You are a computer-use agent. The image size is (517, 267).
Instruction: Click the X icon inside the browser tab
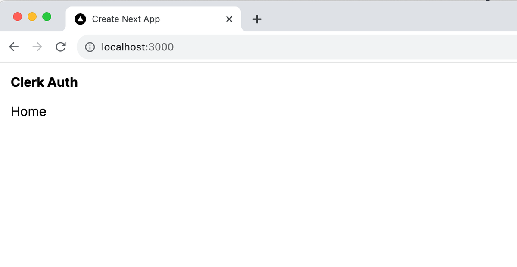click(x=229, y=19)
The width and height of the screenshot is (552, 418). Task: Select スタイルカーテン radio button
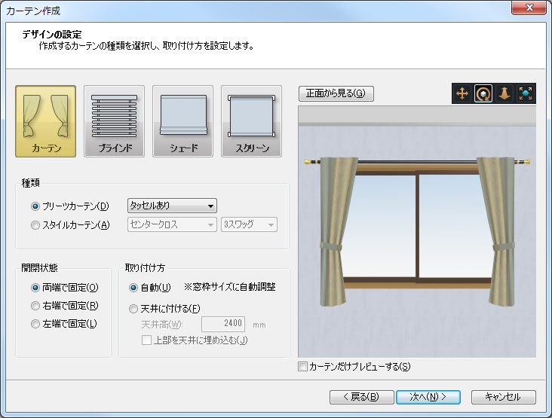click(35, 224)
━━━
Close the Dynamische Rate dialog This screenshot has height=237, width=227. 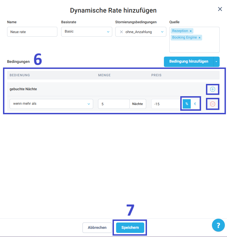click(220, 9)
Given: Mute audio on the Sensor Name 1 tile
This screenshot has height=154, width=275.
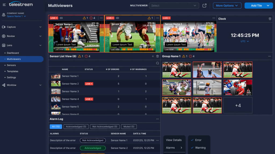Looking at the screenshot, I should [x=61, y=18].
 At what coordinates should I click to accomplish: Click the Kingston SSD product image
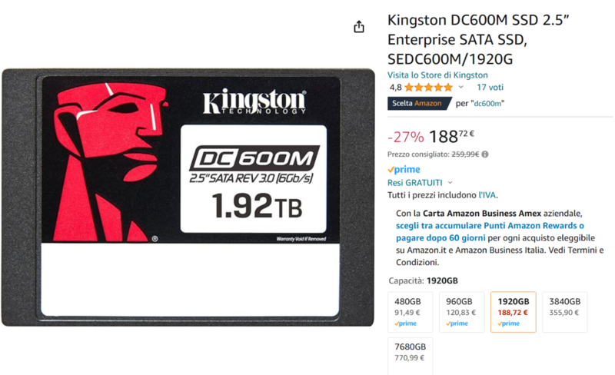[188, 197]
━━━
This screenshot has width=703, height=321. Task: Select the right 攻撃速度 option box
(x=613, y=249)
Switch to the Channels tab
━━━
Problem to work on
Send back exactly the lines of the listing above starting at the one with "This screenshot has width=703, height=321." and ending at the one with "Switch to the Channels tab", inclusive, and no others.

Problem solution
This screenshot has width=703, height=321. Task: Select the right 攻撃速度 option box
(x=613, y=249)
Switch to the Channels tab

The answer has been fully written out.